▶ **To-do item a**
Reproduce the passage of the eBay forum thread from "## bowtieman427 (Jan" to "MTH part number.".
+++ Document section
# Buying on eBay



## ColtsKurt (Jan 28, 2012)

So, I've been wanting a KW transformer for a bit and been watching eBay and bidding on several. Earlier in the week I finally won one! Paid via PayPal within hours of the sale ending. Yesterday I get an email that the seller had refunded my payment.

An email arrived a bit later from the guy saying he'd lose money on the deal… dude, its called SETTING A RESERVE!

Really irritates the bejeezus outta me.


Oh, $81 and free shipping… felt pretty good about that.


----------



## rrbill (Mar 11, 2012)

I know it's frustrating, but there are lots more KW's on eBay, with varying conditions and commensurate prices. Better luck on your next one.


----------



## bowtieman427 (Jan 8, 2014)

That is bad business. Ebay is nothing like it use to be 10-15 years ago. It is so spendy to list items, fees galore and more fees with PP. Many times I use ebay to do searches on and find the same items elsewhere on the internet with better prices. Are there any other auction sites out there anyone has tried with better luck ? What is wrong on vintage items there are NOT to many sources to find what you want. I found a place recently called live auctions with lots of train items mostly used not sure how it is never ever used it or even know how it works. Just seen listings. Found it doing a search on a MTH part number. 
Sorry to hear what happened to you


----------



## stermskyle (Dec 3, 2013)

Also i have seen people running the price up on alot of things..so much that you can buy it new for a few dollar more..


----------



## Don Trinko (Oct 23, 2012)

I would complain to ebay. He set the terms, He is obligated to fullfill the deal. Don


----------



## sjm9911 (Dec 20, 2012)

It can happen, check out my similar situation http://www.modeltrainforum.com/showthread.php?t=21492


----------



## billshoff (Nov 4, 2011)

"I would complain to ebay.":appl:

Don is right. Ebay will handle this for you if you let them. They take customer's problems seriously and will act quickly. Be sure to show them the sellers email that states his reason for cancelling the deal; that's a key component in your complaint.

Good luck.

PS- I paid $76 for my Lionel KW on ebay.


----------



## clovis (Jan 5, 2014)

ebay can be a wonderful source for trains, and is often, my preference over the local train shows.

I see a ton of overpriced, beat up post war Lionel at the shows, but on ebay, I have the pick of whatever I want. I still love going to train shows though, just to learn, shop and hang out with a bunch of train heads, just like me.

BTW, I bought a very nice, working, boxed KW and two pair of boxed 027 switches on ebay a few years ago for $42 plus $15 in shipping. For whatever reason, the seller listed it in the wrong category, with a 99 cent start.


----------



## billshoff (Nov 4, 2011)

clovis made a good point: there are real bargains to be found when sellers list things in the wrong category. I bought a Lionel 0-4-0 switcher for $15, a RMT beep for $29 and a Lenovo X61 dual processor laptop pc for $14.
++++++
+++ Data in this exercise
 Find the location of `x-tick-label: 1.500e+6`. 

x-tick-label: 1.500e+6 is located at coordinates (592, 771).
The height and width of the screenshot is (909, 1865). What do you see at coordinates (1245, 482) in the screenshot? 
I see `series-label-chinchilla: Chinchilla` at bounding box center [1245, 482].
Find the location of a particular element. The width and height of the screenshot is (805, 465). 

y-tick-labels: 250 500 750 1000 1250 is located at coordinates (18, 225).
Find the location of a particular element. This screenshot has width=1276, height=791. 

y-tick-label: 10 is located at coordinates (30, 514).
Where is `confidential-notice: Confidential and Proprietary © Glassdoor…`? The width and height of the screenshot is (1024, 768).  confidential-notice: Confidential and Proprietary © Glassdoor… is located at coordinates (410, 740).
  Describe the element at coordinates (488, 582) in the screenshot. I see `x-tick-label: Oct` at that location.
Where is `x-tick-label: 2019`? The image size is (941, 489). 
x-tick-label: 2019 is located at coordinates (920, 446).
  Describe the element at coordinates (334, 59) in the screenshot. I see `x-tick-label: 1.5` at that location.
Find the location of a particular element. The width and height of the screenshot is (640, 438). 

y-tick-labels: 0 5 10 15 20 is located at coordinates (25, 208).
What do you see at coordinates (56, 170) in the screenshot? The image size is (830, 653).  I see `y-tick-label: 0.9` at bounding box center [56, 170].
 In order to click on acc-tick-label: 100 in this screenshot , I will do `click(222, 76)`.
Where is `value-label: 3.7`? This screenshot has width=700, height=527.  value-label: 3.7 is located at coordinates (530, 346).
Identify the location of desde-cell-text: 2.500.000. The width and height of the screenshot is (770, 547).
++++++
▶ **To-do item b**
Rewrite the rows from their first line to the line with "coordinates (530, 346).", replacing "particular" with "specific" and leaving everything else as it is.

▶ **Task answer a**
## bowtieman427 (Jan 8, 2014)

That is bad business. Ebay is nothing like it use to be 10-15 years ago. It is so spendy to list items, fees galore and more fees with PP. Many times I use ebay to do searches on and find the same items elsewhere on the internet with better prices. Are there any other auction sites out there anyone has tried with better luck ? What is wrong on vintage items there are NOT to many sources to find what you want. I found a place recently called live auctions with lots of train items mostly used not sure how it is never ever used it or even know how it works. Just seen listings. Found it doing a search on a MTH part number.

▶ **Task answer b**
 Find the location of `x-tick-label: 1.500e+6`. 

x-tick-label: 1.500e+6 is located at coordinates (592, 771).
The height and width of the screenshot is (909, 1865). What do you see at coordinates (1245, 482) in the screenshot? 
I see `series-label-chinchilla: Chinchilla` at bounding box center [1245, 482].
Find the location of a specific element. The width and height of the screenshot is (805, 465). 

y-tick-labels: 250 500 750 1000 1250 is located at coordinates (18, 225).
Find the location of a specific element. This screenshot has width=1276, height=791. 

y-tick-label: 10 is located at coordinates (30, 514).
Where is `confidential-notice: Confidential and Proprietary © Glassdoor…`? The width and height of the screenshot is (1024, 768).  confidential-notice: Confidential and Proprietary © Glassdoor… is located at coordinates (410, 740).
  Describe the element at coordinates (488, 582) in the screenshot. I see `x-tick-label: Oct` at that location.
Where is `x-tick-label: 2019`? The image size is (941, 489). 
x-tick-label: 2019 is located at coordinates (920, 446).
  Describe the element at coordinates (334, 59) in the screenshot. I see `x-tick-label: 1.5` at that location.
Find the location of a specific element. The width and height of the screenshot is (640, 438). 

y-tick-labels: 0 5 10 15 20 is located at coordinates (25, 208).
What do you see at coordinates (56, 170) in the screenshot? The image size is (830, 653).  I see `y-tick-label: 0.9` at bounding box center [56, 170].
 In order to click on acc-tick-label: 100 in this screenshot , I will do `click(222, 76)`.
Where is `value-label: 3.7`? This screenshot has width=700, height=527.  value-label: 3.7 is located at coordinates (530, 346).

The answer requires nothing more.